It’s rather interesting to monitor what’s happening in the UK right now. Data protection legislation is moving forward. And… business there supports data protection legislation.
A survey of 1200 businesses indicates that those businesses are concerned about the strength of laws: Nearly 50% feel that laws are weak and require revision, and 87% believe that organizations should be required to divulge breaches of sensitive content where information about the public is involved. [Source: Sophos].
Here in the U.S., I rather doubt business is keen on more legislative oversight. Generally speaking, I’m wary of new legislation – new laws must be thoroughly reviewed so as to guard against unintended – and negative – consequences, particularly where business is concerned. In today’s economy, we don’t want to impinge businesses’ opportunities for hearty conduct and growth.
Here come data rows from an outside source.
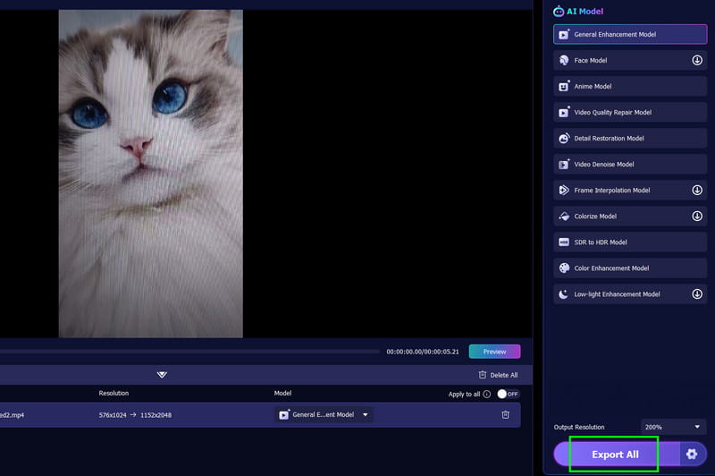The height and width of the screenshot is (476, 715).
Task: Choose the Video Denoise Model
Action: pos(630,165)
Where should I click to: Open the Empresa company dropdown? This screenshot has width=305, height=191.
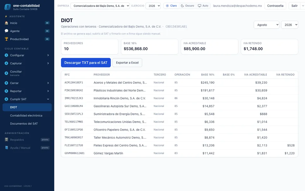tap(100, 6)
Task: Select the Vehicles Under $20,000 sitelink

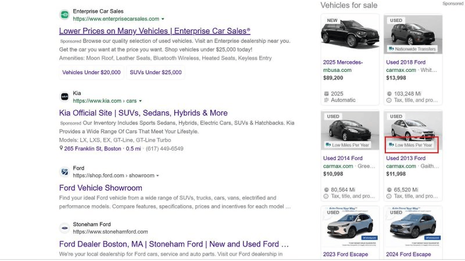Action: (x=92, y=72)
However, I do like the breach notification idea. It serves a couple purposes that come readily to mind:
– Stakeholders (the public, customers, allied agencies…) are entitled to know about breaches that affect them, or ones that just have the potential to affect the general well-being of the business.
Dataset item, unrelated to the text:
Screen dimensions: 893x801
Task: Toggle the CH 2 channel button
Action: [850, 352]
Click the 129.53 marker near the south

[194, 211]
– Also, healthy exposure, and just that potential, help to motivate business in the currency of their ongoing security measures.
Particularly for small/medium business, and smaller government agencies such as those at county/municipality level: Do you have in-house security professionals who cast the horizon for new threats, with attendant posture of proactivity? And (or), do you have strong security partners in the form of vendors and allied security products?
How do readers here feel about it? Would you welcome new legislation? Are you confident regarding security in your organization?